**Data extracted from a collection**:

-- Opening Marker --

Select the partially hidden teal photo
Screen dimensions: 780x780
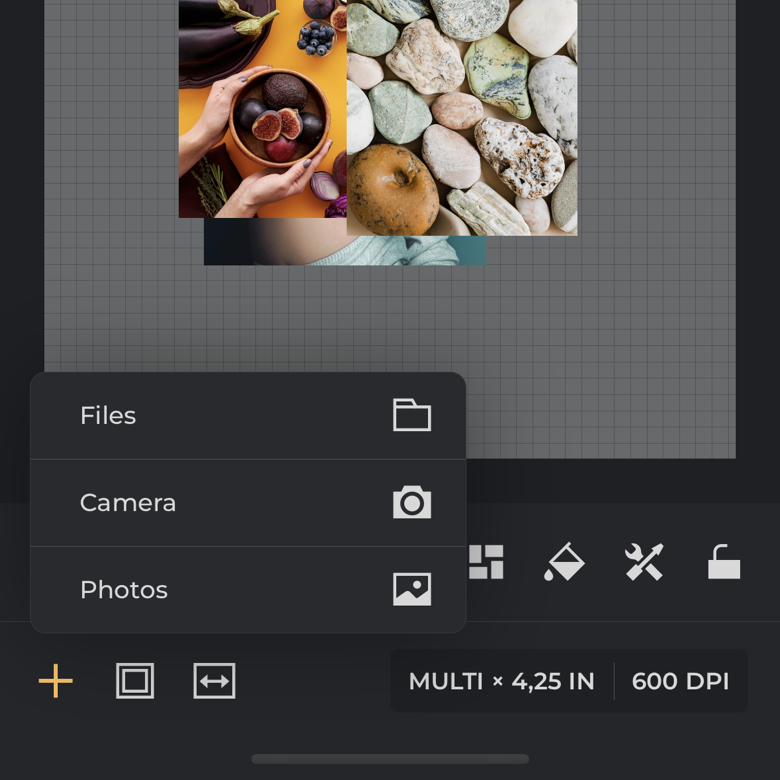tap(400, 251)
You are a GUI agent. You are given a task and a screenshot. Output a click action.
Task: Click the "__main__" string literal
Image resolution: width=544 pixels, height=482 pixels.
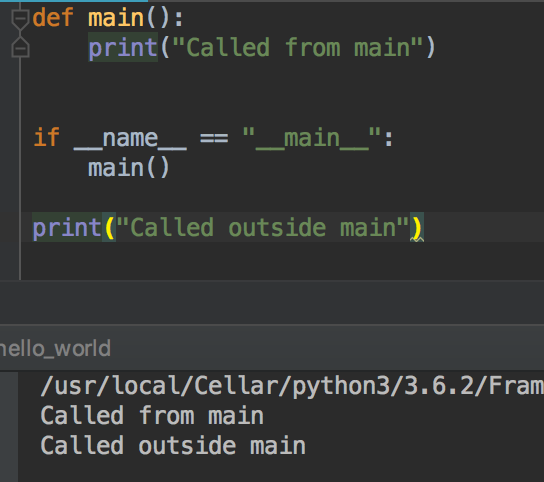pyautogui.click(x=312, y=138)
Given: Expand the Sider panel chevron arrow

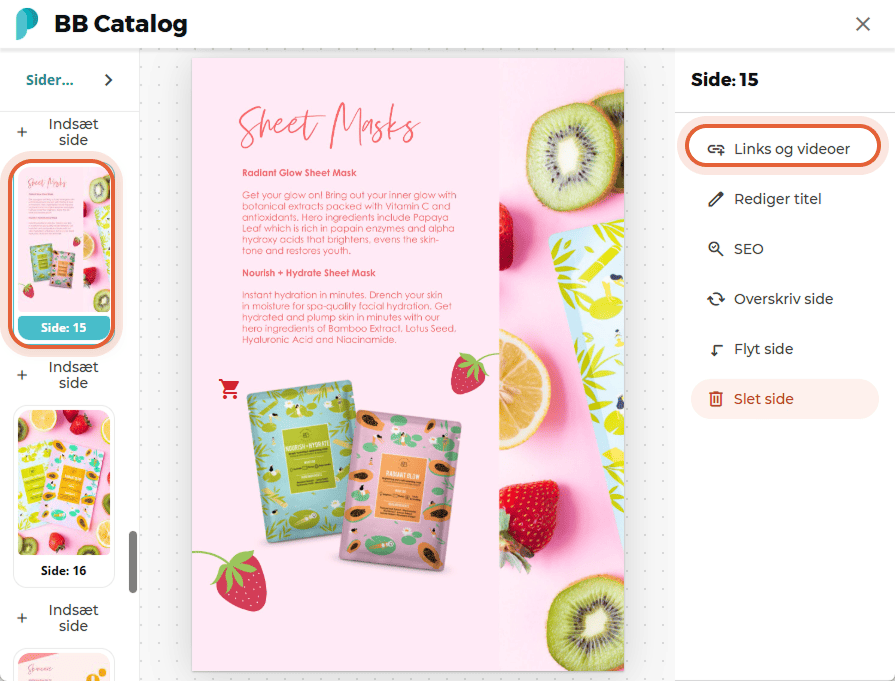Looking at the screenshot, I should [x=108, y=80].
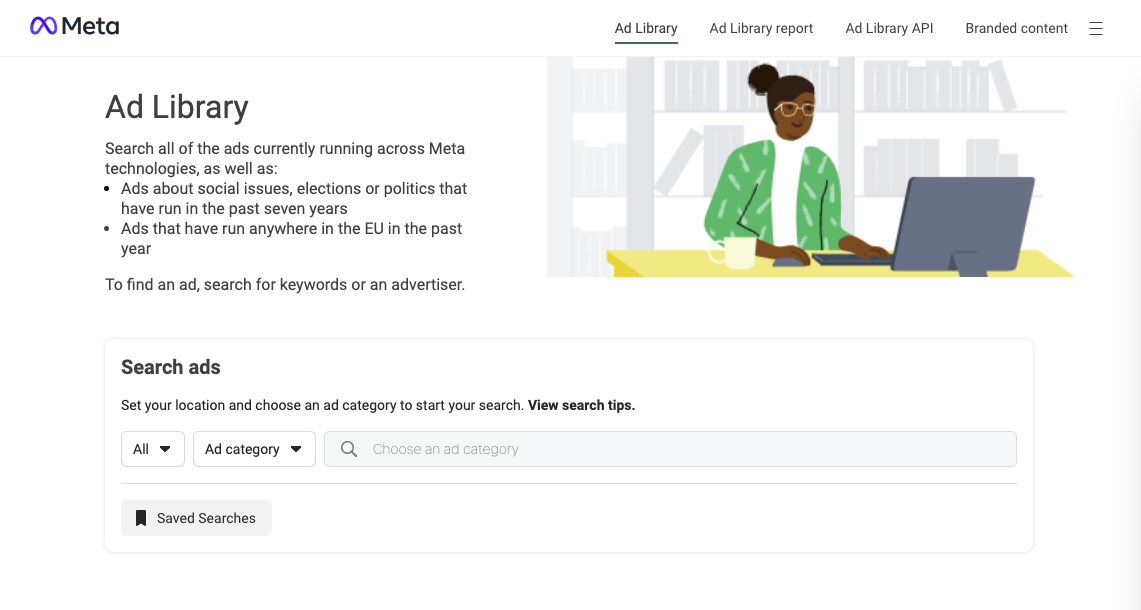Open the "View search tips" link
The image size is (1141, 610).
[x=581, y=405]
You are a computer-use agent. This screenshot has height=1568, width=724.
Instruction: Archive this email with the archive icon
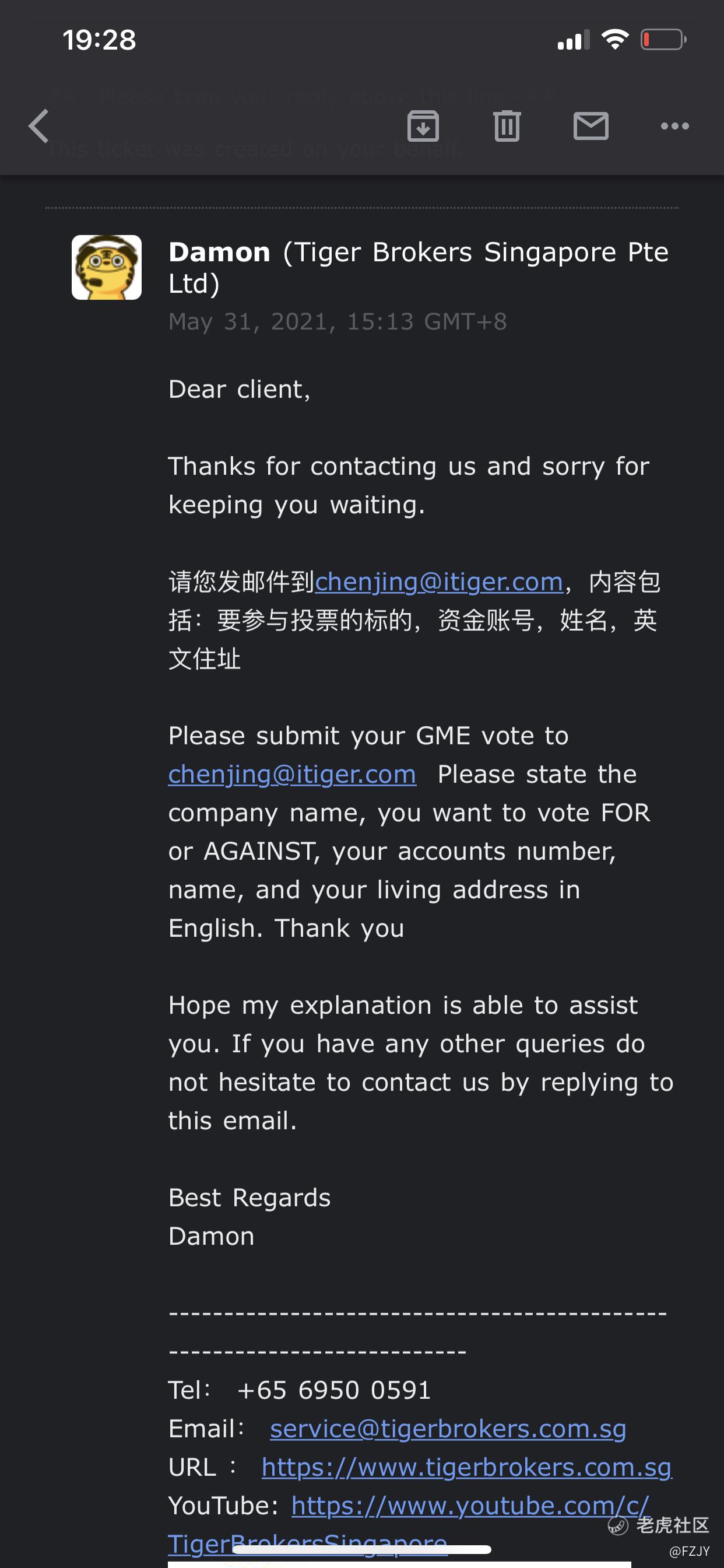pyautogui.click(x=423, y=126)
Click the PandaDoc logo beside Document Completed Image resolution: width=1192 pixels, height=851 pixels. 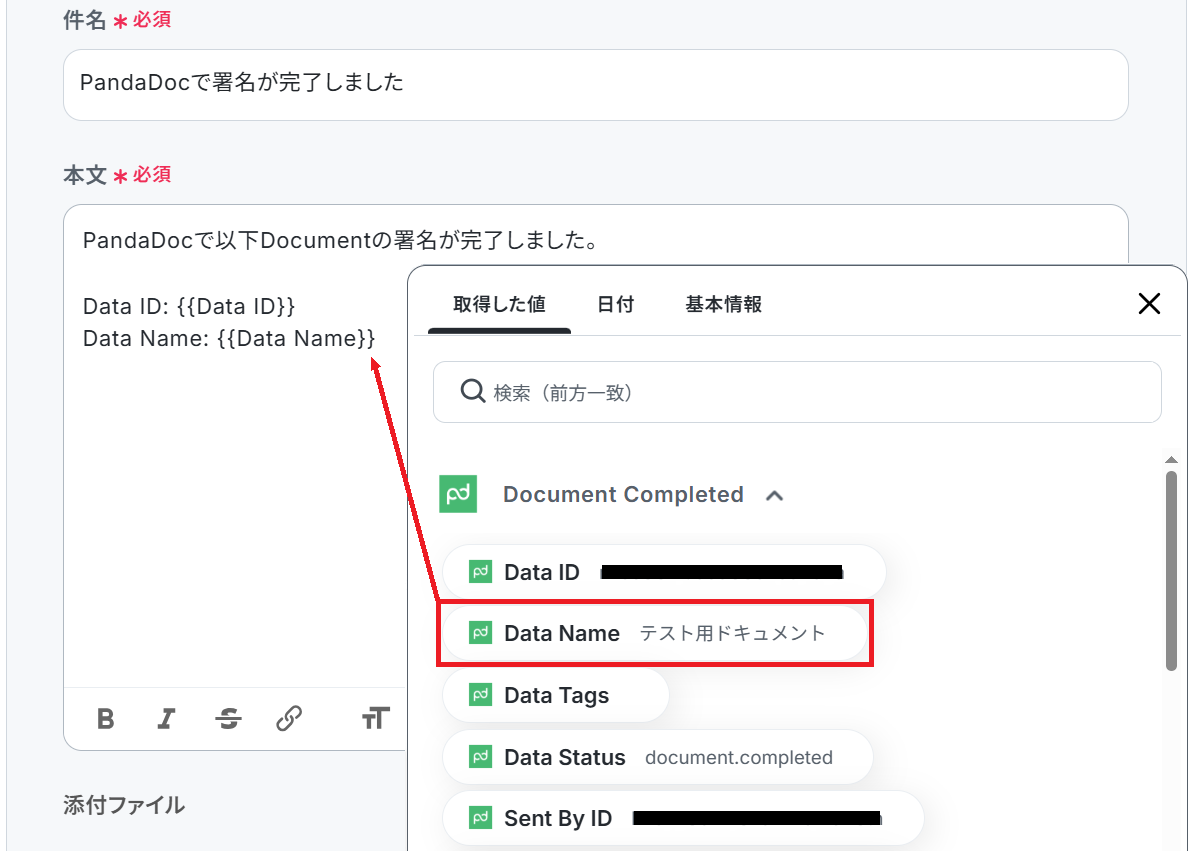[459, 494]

-- Closing Marker --

**EXERCISE**: Only the lines of the data holding the string "agent" are wanted; copy each of them.

**SOLUTION FOR THIS EXERCISE**:
You are a GUI agent. You are given a task and a screenshot. Output a click action.
You are a computer-use agent. This screenshot has height=1568, width=724.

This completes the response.